Mon Theatre, critique

par Marie-Luce Gervais

Anne Marie Ouellet a découvert le monde des CHSLD lorsque son oncle Luigi, atteint d’Alzheimer, a dû y être admis alors qu’il devenait de moins en moins autonome. Durant ses nombreuses visites auprès de son oncle, elle trouve fascinant les souvenirs que son esprit commence à façonner, tentatives sans doute de se raccrocher à ce qui lui échappe, de combler ce vide trop bien rempli par les absences de repères.

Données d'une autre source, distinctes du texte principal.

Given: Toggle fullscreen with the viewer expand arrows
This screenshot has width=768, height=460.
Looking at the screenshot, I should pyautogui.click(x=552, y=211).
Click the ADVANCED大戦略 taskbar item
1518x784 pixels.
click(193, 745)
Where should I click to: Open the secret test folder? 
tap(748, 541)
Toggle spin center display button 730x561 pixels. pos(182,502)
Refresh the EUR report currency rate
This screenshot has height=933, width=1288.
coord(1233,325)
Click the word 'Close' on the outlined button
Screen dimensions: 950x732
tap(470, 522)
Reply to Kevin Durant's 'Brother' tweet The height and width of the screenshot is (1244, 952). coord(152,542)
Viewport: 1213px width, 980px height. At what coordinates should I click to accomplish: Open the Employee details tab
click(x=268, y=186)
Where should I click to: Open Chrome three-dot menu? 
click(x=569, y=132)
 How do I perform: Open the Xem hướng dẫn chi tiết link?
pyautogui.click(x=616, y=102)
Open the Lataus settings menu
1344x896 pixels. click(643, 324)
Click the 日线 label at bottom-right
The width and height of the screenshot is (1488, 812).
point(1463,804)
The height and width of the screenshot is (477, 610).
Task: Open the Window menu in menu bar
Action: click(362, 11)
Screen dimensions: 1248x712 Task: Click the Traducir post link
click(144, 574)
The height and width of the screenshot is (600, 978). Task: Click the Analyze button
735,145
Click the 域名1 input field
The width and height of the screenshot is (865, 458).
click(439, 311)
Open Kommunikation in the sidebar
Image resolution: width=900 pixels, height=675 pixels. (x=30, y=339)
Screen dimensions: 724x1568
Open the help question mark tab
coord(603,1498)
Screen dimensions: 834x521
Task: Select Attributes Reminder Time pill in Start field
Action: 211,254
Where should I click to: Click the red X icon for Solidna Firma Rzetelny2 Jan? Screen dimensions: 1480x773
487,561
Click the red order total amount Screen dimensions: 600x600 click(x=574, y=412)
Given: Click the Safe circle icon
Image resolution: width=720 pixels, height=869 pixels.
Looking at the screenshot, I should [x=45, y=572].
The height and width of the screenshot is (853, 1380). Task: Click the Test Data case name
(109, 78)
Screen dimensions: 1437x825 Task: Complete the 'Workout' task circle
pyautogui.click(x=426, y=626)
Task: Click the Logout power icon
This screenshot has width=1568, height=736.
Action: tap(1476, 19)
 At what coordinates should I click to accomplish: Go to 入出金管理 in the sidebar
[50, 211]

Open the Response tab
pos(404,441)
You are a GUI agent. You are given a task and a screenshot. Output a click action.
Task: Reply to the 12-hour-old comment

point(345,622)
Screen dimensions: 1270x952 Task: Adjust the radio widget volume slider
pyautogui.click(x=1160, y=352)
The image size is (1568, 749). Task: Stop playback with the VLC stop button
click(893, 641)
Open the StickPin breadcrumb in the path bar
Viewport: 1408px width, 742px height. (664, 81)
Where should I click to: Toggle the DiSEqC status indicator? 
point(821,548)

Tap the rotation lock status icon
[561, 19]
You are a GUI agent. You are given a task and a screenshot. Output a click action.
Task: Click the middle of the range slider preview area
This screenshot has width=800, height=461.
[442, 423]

Crédit photo : Svetla Atanasova

Elle lance alors un atelier de théâtre et de musique au Centre Saint-Georges, avec son comparse Thomas Sinou, dans lequel les personnes âgées sont invitées à raconter un souvenir en lien avec une musique écoutée, ou à quoi celle-ci leur fait penser. Un an plus tard, c’est un peu l’essence de ces ateliers que l’on retrouve dans Nous voilà rendus. Après le témoignage d’Anne Marie Ouellet qui nous raconte, en toute simplicité, son oncle et sa maladie, une magnifique dame d’âge mûr arrive sur scène en fauteuil roulant chantonnant Crazy de Patsy Cline, moment absolument touchant et formidable, criant de vérité. On nous présente ensuite « les anges », ces bénévoles qui viennent régulièrement faire la lecture dans ce CHSLD, et qui, par leurs présences et leurs histoires, apportent soulagement et évasion aux malades. Puis « les anges » racontent des souvenirs, que ce soit un premier amour, du temps passé avec la famille ou un voyage, avant d’entamer une finale dansée pleine d’espoir et de vie. Les personnes qui nous sont présentées sur scène sont lumineuses, rieuses et d’une grande générosité. Les discussions qu’elles ont entre elles et les quelques bafouillages ou maladresses qui surviennent à l’occasion les rendent attachantes, vivantes et vraies. Cela crée un étrange contraste avec les « ballets » de fauteuils roulants vides, roulant interminablement dans la pénombre sur une musique inquiétante, entre les scènes, afin d’illustrer, sans doute, l’absence et la perte de repère.

Nous voilà rendus est une pièce morcelée racontant le temps qui passe, les rides qui apparaissent, la mémoire qui s’esquive et l’absence qui prend toute la place, à travers la dualité de ces personnes d’un certain âge qui se dévoilent et resplendissent et ce regard extérieur inquiétant porté sur la vieillesse à travers les objets inanimés que sont les fauteuils roulants.